We found that the gross genomic alteration and gene expression profiles were similar in high- grade serous carcinoma of the ovary with BRCA1 loss through mutation, BRCA1 epigenetic loss and no evidence of BRCA1 loss. There is mounting evidence that BRCA1 plays a critical role in maintaining the genomic stability of cells . Mouse embryonic fibroblasts carrying targeted deletion of BRCA1 gene were defective in a G2-M check point leading to multiple spindle poles within a single cell resulting unequal segregation of chromosomes, abnormal nuclear division and aneuploidy . The mechanism of the genetic instability is caused by the failure of homologous DNA recombination, one of the pathways for the repair of double-stranded DNA breaks during DNA replication. In this process, the damaged strand is repaired using intact, homologous sequence as a template [7, 8]. BRCA1 acts at the DNA damaged site as a recruiter of molecules that sense and repair DNA break and an effector of response to DNA damage during homologous recombination process . In absence of BRCA1 function, the repair is through an alternate pathway, nonhomologous end joining, which is error-prone and mutagenic leading to genetic instability and aneuploidy .

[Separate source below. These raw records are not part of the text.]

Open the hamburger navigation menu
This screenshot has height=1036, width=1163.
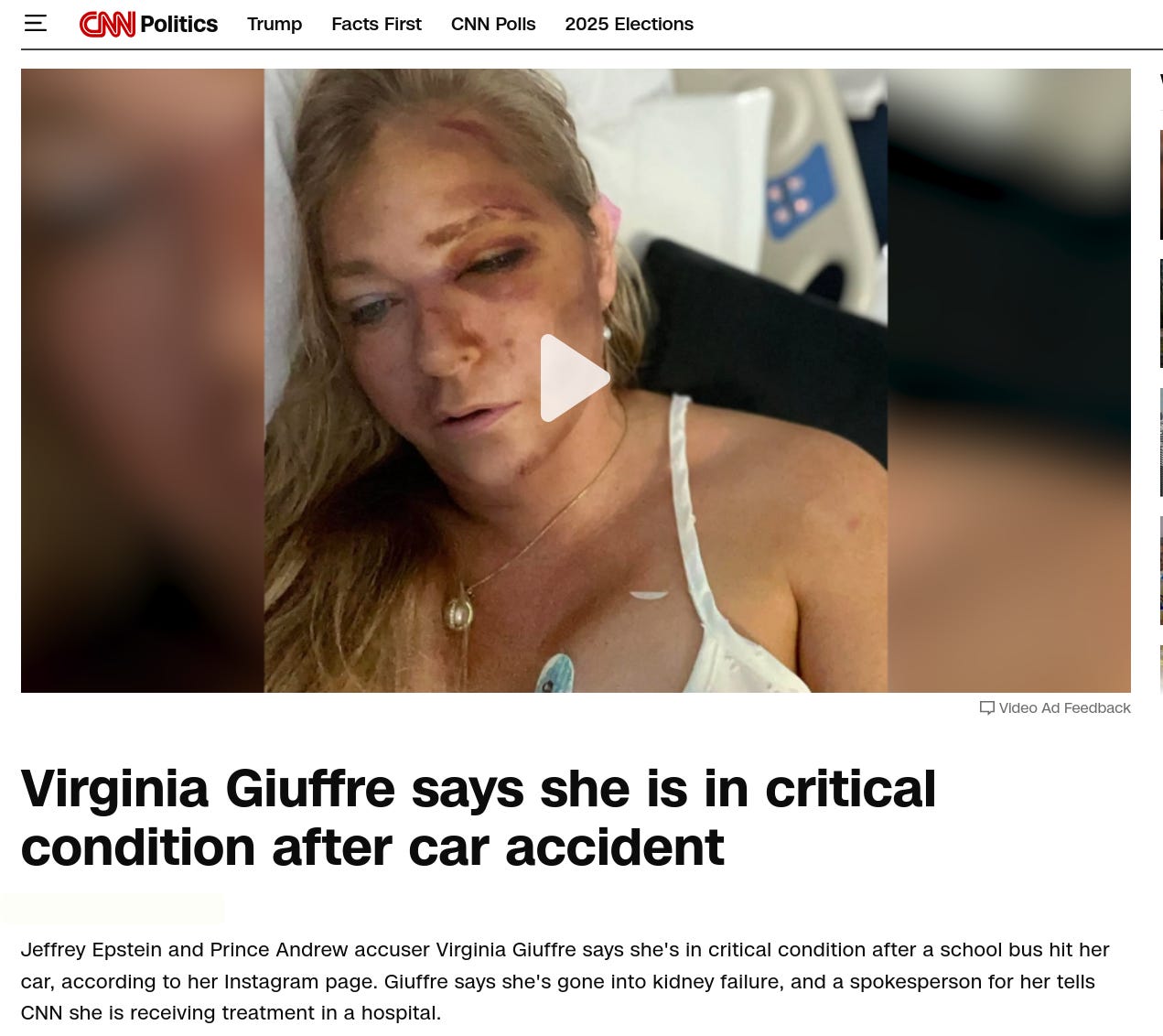tap(35, 24)
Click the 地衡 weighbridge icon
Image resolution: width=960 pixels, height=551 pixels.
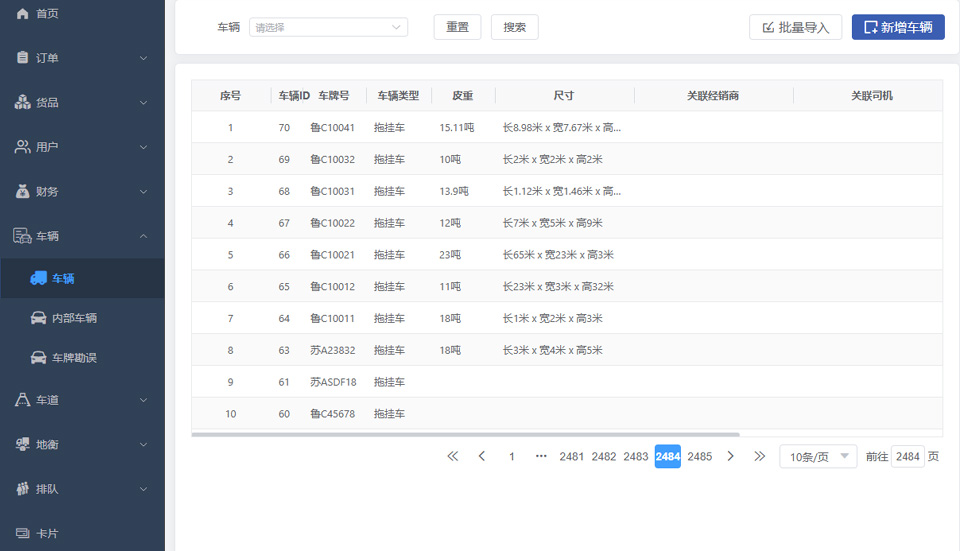[x=23, y=444]
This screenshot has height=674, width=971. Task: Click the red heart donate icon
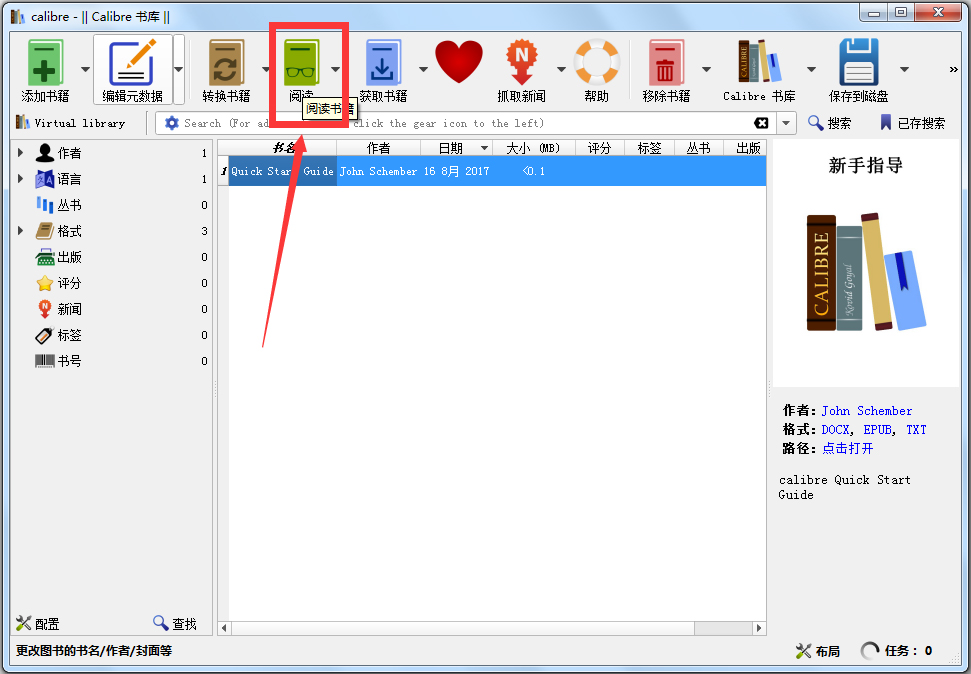(x=459, y=62)
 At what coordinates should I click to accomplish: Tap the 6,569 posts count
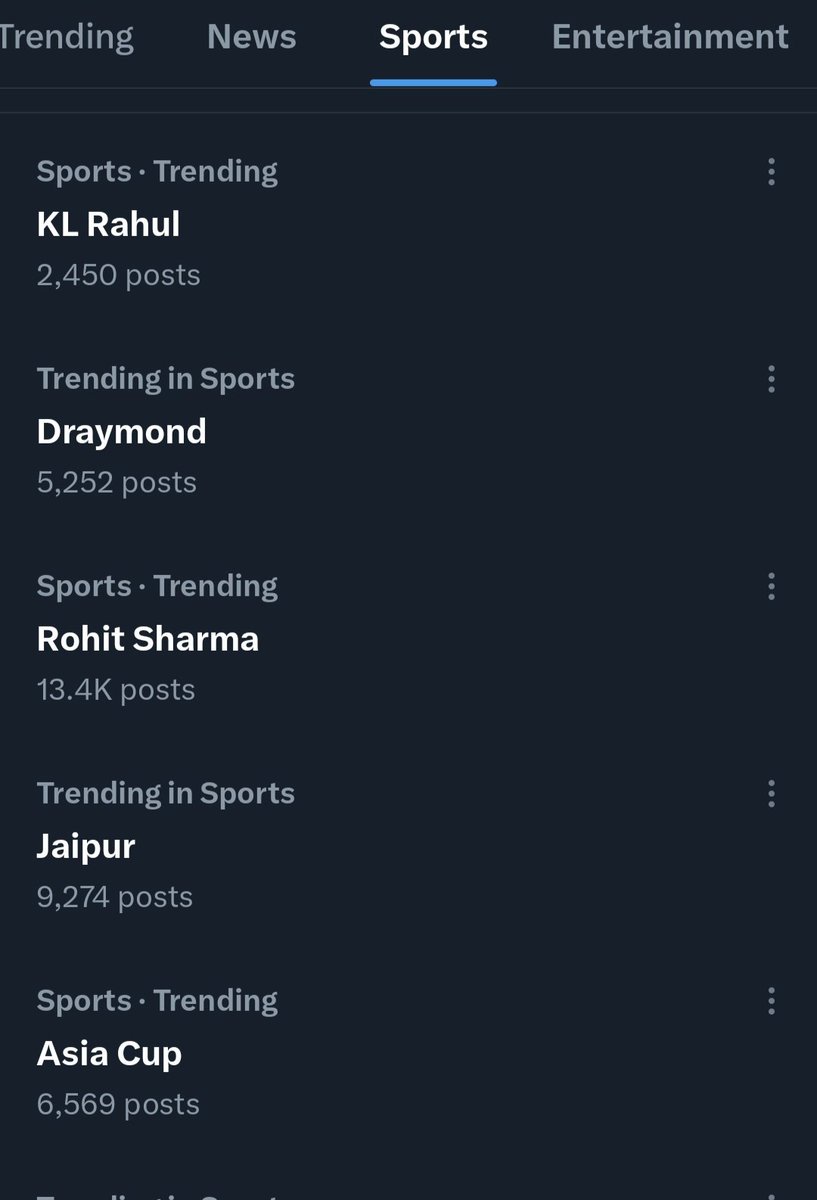[118, 1104]
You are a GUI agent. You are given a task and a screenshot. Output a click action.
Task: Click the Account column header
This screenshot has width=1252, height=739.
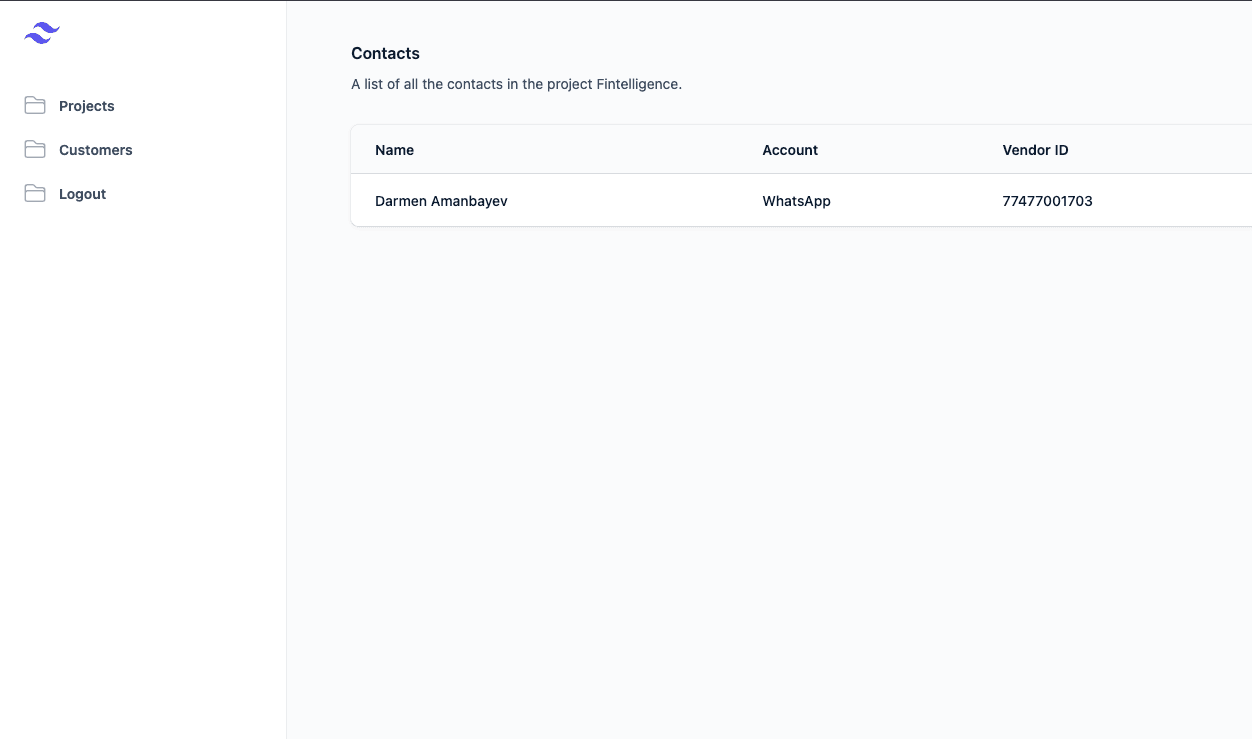click(790, 150)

In breast carcinoma, the total number of genomic changes, as determined by cytogenetics, was found to be almost two times higher in tumors with BRCA1 mutation than in control group . In ovarian tumors, increased clonal chromosomal aberrations was observed in BRCA mutated tumors, compared to BRCA non-mutant tumors . In that series, all BRCA positive tumors were serous carcinoma and the BRCA non-mutant tumors were of different histologic types. It is well known that the morphologically defined ovarian carcinomas are distinct diseases with different molecular events during oncogenesis , and it seems likely that this may have confounded the findings. In order to address this, we analyzed a series consisting of only high-grade serous carcinomas, excluding other subtypes (including genomically stable low-grade serous carcinomas) [19, 26]. Furthermore, we have separately evaluated the tumors with BRCA1 loss due to mutation and due to epigenetic silencing due to a reported difference in prognosis . In this series of 28 cases, we have observed that there is no significant difference in the distribution of aneuploidy and tetraploidy in the three subgroups. This indicates that BRCA1 inactivation is not the only mechanism for the development of aneuploidy in high-grade serous carcinoma of the ovary. Importantly, none of these cases had BRCA2 mutations that could account for chromosomal instability. In addition, all aneuploid tumors had DNA index > 1.4 indicating genomic unstable tumors . Therefore, the results indicate a second currently unknown mechanism that leads to aneuploidy in ovarian serous cancer.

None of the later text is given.